I’m surprised not to have seen reporting in the mainstream or at least security-oriented media about a significant leadership change at US Immigration and Customs Enforcement (ICE). The long-time No. 2 man at ICE, John Clark, recently retired (and took a senior position as VP of security for Pfizer) and was succeeded by John Torres, a very respected agent who has held a number of leadership positions at ICE. The change is more important than individuals only; it represents a significant evolution for ICE as a cohesive and maturing law enforcement agency.
Clark was a top agent in the former US Customs, having served as the special agent in charge in Miami before being recruited to ICE headquarters. When ICE was first stood up within the Department of Homeland Security, there were significant cultural challenges to overcome. The agency merged the criminal investigative resources of the former Customs with the criminal investigative resources of the former Immigration and Naturalization Service (INS) into one investigative unit with broadly expanded powers. Previously, Customs had jurisdiction over a number of criminal areas, including smuggling and financial crime, and INS had jurisdiction over immigration-related crime, such as human smuggling operations. And never did the twain meet, except through the task-force route. (Customs was part of the Treasury Department while INS was housed in DOJ.) At ICE, these jurisdictions were merged, creating the second largest federal investigations force after the FBI.
However, the merger wasn’t easy. Indeed, I would argue that the creation of ICE was the most challenging of all the agencies that comprise DHS. Unlike some agencies, such as the Secret Service which simply transferred from Department — Treasury — to another, ICE was built upon fragments of various agencies to create an entirely new law enforcement organization with a new mission. Not only did the criminal investigations resources of Customs and INS become part of ICE; so did the Federal Protective Service, INS’s Office of Detention and Removal and even, for a time, the Federal Air Marshal Service.
Within ICE’s Office of Investigation, which housed the majority of the agency’s 1811 criminal investigators, tensions existed between Customs investigators and INS investigators. There were a number of reasons for such tensions, not least among them being that INS criminal investigators were on a lower pay scale than Customs investigators. (This challenge was eventually corrected at ICE.) There were also the inevitable tensions between agents with long histories at two formerly separate law enforcement agencies being asked to serve together as one. I can’t emphasize enough the chasm that initially existed between these two cultures.
Two of the most important individuals in helping to bridge that chasm were John Clark, the respected agent from Customs, and John Torres, the respected agent from INS.

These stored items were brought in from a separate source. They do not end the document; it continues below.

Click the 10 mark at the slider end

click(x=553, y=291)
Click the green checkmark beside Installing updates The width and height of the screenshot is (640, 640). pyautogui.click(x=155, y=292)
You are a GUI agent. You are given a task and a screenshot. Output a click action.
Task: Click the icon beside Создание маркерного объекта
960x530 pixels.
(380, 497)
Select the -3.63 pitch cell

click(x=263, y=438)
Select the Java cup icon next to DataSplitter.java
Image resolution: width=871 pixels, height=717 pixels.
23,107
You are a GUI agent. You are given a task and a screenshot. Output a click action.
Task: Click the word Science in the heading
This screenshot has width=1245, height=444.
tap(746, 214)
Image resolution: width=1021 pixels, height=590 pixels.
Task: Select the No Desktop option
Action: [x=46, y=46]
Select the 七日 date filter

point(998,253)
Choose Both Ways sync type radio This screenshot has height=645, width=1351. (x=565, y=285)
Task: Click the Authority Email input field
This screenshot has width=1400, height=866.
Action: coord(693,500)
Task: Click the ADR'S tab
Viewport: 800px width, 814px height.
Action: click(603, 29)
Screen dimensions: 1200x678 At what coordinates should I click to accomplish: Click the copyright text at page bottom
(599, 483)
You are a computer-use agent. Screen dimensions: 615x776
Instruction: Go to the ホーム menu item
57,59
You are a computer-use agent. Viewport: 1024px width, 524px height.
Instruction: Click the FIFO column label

As head of ICE’s Office of Investigations, Clark relied heavily on Torres in his efforts to build a solid investigative foundation with its own identity that was neither Customs nor INS but pursued an utterly new law enforcement mission.
When Clark was eventually promoted to Deputy at ICE, he was replaced as head of Investigations by another respected agent, Marcy Forman. Forman was also a former Customs agent, with a particular expertise in financial crimes. During a time when senior officials still thought of themselves as Customs or INS, a precedent appeared to be in the making that Customs agents were emerging as the go-to pool for top leadership positions. Indeed, when Clark announced his retirement, there was significant speculation that Forman would replace him as Deputy.
Torres’ selection as Deputy isn’t a reflection on Forman. (Although some have suggested that Forman could be too blunt for the diplomatic and political skills needed for the Deputy position, the politics is left to the Assistant Secretary while the Deputy manages the operational elements of the agency.)
Torres’ selection is a reflection on Torres — an excellent criminal investigator who was involved in a number of major terror investigations throughout his career and who held a diverse number of leadership posts at ICE that will help the agency continue the effort to eliminate the old “Customs-INS” divide and create a truly unique force dedicated to a criminal and terrorist focus that is neither Customs nor INS but Homeland Security.
Torres selection as Deputy strikes me as not simply a changing of the guard among individual leaders at ICE but a changing of the guard in the evolution and maturity of the agency. It is another step away from the old divisions and another step toward the creation of one of the nation’s premier crime- and terror-fighting agencies.